Selon Konecta, 80 % des clients professionnels attendent des services de télécommunications qui vont au-delà de la connectivité. Comment l’IA peut-elle aider les opérateurs à faire évoluer leur modèle d’offre et à créer de nouvelles sources de valeur et de revenus ?

Les entreprises recherchent un partenaire capable de les accompagner tout au long du parcours de transformation numérique. Dans ce scénario, l’IA peut devenir un accélérateur fondamental, à condition qu’elle soit utilisée pour dépasser la logique de l’offre traditionnelle et construire des services à plus forte valeur ajoutée.

La première évolution consiste à transformer la connectivité en un service managé, intelligent et prédictif. L'opérateur vend des résultats opérationnels mesurables tels que la continuité du service, la sécurité, la qualité des performances et la capacité à prévenir les pannes et les anomalies. Sur cette base, il est possible de développer des solutions verticales, combinant connectivité, IoT, edge computing et IA pour répondre aux besoins spécifiques de différents secteurs.

Il y a ensuite une dynamique d’expansion cruciale qui voit la transformation de l’opérateur télécom en un hub multiservice. Aujourd’hui, les opérateurs étendent leurs frontières bien au-delà de leur cœur de métier, en combinant la connectivité avec des offres liées à l’énergie, aux médias ou encore aux assurances et aux services financiers. À cela s’ajoute la belle opportunité de se positionner comme un orchestrateur d’IA de confiance, notamment en accompagnement des PME. L'opérateur peut répondre aux demandes d'IA des entreprises, en se proposant comme point de contact unique pour la fourniture de plateformes gérées, d'agents intelligents, de services d'intégration et de modèles de gouvernance et de protection des données.

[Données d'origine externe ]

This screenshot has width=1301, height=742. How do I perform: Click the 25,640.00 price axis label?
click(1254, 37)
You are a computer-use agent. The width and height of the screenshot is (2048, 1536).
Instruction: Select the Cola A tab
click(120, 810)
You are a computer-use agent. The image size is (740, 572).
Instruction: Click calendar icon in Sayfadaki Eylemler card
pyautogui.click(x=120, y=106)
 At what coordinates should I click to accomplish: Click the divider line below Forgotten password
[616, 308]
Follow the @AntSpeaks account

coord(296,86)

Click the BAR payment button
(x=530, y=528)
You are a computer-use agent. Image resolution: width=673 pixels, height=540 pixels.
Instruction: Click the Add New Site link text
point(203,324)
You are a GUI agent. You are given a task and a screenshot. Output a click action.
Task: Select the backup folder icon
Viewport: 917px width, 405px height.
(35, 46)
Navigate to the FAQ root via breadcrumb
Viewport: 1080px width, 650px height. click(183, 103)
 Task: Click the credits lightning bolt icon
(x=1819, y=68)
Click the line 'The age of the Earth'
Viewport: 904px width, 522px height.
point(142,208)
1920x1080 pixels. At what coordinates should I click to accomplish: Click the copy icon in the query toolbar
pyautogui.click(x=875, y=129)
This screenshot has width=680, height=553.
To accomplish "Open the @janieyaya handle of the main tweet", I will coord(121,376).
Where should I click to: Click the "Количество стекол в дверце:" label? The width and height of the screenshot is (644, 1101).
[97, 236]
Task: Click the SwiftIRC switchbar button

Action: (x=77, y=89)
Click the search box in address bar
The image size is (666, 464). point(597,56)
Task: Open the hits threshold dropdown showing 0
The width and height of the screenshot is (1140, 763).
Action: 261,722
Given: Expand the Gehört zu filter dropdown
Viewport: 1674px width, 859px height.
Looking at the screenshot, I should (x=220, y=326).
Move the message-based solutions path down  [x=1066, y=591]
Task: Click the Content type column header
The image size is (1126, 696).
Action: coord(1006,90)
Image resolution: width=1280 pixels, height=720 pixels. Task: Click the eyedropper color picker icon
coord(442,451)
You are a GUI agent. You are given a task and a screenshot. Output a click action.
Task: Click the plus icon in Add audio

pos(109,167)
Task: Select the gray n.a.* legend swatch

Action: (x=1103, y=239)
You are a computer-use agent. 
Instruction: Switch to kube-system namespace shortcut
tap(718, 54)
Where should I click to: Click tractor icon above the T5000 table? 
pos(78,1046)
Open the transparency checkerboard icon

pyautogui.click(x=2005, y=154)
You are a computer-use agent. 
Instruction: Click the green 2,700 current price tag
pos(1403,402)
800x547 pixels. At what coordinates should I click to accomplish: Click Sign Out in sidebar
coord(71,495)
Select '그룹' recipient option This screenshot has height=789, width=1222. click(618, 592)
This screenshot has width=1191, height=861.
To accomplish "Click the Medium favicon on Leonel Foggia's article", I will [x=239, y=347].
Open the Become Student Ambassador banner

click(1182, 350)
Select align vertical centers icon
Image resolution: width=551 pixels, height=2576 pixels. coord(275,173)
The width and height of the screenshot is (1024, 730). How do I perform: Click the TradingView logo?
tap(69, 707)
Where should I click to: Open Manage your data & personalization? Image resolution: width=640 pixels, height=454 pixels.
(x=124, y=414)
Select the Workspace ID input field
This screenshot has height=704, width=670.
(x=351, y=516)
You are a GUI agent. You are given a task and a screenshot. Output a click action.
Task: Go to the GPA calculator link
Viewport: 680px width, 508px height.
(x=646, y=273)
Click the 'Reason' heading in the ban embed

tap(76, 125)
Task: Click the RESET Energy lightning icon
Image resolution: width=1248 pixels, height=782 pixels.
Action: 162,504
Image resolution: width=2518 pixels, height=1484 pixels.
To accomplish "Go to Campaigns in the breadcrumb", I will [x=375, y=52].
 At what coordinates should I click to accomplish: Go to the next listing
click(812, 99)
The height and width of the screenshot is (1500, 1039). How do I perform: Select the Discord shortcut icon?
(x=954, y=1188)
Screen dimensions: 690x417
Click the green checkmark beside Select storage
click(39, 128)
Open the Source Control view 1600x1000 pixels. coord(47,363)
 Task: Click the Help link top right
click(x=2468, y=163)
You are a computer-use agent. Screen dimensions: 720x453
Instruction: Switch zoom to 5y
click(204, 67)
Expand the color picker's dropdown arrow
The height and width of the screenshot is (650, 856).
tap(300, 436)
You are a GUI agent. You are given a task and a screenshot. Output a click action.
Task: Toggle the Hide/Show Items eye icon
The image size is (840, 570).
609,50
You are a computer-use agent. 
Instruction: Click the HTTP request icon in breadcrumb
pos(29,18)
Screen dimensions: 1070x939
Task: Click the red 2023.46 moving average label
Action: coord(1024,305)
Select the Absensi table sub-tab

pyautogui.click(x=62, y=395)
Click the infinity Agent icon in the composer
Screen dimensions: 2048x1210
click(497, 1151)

C’est dans cette voie que s’inscrivent le modèle d’intervention Konecta et la plateforme Kolibri, à travers une approche qui dépasse les solutions individuelles isolées et vise à orchestrer l’ensemble de l’écosystème. Cela signifie repenser les parcours clients, intégrer l’IA agentique dans les processus de service et de vente et industrialiser les cas d’usage de manière sécurisée, évolutive et mesurable. La véritable opportunité pour les opérateurs télécoms est de se positionner sur le marché comme un hub technologique et multiservice solide, en utilisant l'IA comme moteur central pour valoriser et combiner les atouts qui rendent les opérateurs irremplaçables, comme l'infrastructure réseau, l'immense quantité de données opérationnelles, les compétences en cybersécurité, la capillarité territoriale et la relation consolidée avec le client.